##### RECORDS FOR THE EXERCISE #####

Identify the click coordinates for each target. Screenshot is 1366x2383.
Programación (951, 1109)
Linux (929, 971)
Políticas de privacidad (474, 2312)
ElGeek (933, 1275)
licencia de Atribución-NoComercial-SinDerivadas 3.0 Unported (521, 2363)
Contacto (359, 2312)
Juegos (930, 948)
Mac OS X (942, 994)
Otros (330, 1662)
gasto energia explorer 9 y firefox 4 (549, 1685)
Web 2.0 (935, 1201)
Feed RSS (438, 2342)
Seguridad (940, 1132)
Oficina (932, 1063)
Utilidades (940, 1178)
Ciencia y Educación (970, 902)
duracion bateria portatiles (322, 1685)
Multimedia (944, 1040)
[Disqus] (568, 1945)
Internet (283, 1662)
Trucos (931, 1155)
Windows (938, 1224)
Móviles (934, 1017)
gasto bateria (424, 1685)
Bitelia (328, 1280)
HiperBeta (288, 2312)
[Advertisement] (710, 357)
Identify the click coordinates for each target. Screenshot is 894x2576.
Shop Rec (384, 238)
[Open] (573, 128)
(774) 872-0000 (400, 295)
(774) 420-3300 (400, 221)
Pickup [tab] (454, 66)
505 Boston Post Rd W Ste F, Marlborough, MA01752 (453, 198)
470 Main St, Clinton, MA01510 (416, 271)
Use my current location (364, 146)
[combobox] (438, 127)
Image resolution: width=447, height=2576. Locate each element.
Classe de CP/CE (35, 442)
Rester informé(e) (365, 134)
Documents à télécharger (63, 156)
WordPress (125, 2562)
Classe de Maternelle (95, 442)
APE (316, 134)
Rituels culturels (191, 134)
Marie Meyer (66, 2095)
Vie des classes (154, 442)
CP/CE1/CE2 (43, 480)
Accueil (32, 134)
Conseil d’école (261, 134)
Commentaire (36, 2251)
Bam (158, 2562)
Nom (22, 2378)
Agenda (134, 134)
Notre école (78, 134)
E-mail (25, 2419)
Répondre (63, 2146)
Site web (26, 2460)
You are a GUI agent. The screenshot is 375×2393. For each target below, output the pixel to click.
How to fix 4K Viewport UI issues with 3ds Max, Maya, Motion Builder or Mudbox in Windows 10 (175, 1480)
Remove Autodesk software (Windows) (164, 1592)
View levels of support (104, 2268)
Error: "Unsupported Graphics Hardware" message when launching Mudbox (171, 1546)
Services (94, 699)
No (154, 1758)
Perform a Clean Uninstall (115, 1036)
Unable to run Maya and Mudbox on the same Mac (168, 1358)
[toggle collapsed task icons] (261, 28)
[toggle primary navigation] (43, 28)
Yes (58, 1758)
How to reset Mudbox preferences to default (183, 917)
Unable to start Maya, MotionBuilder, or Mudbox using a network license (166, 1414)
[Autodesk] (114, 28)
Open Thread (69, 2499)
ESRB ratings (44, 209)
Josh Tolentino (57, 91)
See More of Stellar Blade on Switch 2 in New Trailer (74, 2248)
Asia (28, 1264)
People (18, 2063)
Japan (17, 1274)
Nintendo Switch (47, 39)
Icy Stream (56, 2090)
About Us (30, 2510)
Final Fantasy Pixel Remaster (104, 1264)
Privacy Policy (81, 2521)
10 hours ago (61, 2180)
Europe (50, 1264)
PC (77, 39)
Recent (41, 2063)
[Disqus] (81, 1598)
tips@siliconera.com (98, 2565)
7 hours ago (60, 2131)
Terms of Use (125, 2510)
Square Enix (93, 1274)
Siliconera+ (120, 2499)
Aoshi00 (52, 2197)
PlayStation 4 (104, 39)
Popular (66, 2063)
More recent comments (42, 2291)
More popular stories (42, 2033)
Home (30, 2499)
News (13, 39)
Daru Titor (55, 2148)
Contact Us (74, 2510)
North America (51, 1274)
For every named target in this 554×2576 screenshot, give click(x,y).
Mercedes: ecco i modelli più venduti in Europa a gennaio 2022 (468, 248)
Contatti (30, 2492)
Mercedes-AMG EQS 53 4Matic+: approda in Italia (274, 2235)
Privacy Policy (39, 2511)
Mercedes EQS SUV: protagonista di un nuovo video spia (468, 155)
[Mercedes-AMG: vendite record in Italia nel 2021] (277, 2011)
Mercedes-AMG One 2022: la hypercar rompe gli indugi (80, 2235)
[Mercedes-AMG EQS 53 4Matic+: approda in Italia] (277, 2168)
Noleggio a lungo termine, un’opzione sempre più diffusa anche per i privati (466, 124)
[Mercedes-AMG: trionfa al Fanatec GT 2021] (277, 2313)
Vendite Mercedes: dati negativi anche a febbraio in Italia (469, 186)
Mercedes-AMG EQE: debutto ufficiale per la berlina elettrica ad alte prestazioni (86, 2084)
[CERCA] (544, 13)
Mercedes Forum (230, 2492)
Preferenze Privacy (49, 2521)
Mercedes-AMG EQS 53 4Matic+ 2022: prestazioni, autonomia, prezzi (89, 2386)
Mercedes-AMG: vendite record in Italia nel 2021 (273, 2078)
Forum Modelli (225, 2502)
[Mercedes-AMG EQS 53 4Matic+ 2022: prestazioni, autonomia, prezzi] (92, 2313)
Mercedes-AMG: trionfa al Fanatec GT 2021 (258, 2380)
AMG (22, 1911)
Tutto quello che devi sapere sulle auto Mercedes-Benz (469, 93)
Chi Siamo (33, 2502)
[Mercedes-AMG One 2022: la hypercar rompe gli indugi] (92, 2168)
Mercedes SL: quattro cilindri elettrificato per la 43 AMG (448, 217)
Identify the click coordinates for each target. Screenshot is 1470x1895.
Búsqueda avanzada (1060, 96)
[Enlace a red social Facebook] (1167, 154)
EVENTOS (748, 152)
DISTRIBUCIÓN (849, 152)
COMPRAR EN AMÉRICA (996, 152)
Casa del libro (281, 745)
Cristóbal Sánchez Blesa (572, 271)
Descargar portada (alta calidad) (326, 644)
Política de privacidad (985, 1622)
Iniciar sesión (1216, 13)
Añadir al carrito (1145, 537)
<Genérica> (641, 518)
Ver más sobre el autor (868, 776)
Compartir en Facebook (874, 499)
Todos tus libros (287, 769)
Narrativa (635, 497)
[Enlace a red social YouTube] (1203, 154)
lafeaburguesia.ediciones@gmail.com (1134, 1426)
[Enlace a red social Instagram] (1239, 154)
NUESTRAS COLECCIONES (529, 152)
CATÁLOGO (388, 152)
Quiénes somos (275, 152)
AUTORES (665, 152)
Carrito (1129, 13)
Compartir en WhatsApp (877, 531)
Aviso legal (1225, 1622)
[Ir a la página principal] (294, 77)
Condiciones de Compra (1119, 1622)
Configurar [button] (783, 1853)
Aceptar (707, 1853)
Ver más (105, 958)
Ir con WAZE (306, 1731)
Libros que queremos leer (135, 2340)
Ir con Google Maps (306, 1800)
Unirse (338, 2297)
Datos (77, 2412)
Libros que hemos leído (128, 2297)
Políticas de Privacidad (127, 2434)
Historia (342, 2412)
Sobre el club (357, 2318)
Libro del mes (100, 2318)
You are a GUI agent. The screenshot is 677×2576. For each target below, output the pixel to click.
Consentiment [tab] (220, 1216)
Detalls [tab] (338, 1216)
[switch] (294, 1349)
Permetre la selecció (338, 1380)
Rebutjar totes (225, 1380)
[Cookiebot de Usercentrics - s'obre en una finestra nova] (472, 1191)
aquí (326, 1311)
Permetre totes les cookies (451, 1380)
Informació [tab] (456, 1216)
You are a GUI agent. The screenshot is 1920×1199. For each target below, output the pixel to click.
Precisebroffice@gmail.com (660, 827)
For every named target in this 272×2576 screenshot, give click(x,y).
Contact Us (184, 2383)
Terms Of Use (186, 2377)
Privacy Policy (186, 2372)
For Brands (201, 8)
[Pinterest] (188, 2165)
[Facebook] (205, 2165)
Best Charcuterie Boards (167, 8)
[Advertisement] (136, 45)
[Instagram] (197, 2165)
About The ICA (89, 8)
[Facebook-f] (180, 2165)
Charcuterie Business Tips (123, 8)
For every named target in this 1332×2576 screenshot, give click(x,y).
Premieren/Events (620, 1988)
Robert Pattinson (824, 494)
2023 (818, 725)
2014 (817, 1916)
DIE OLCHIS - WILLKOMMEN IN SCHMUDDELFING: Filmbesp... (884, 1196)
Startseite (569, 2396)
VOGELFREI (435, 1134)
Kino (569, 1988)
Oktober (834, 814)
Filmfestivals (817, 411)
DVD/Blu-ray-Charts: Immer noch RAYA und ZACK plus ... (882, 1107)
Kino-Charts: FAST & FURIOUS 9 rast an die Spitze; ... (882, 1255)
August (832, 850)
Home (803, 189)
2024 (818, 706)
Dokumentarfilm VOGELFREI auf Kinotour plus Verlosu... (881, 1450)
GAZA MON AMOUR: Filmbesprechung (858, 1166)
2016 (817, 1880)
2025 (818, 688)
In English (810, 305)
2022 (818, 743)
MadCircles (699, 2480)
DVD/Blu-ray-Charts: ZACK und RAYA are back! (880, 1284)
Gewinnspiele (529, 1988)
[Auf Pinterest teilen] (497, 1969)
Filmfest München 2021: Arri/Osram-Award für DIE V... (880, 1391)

#####

== PROBLEM DESCRIPTION ==
The lines above that hold the word "Instagram" are the ones to copy.

== OUTPUT FOR THIS TASK ==
[Enlace a red social Instagram] (1239, 154)
[Instagram] (197, 2165)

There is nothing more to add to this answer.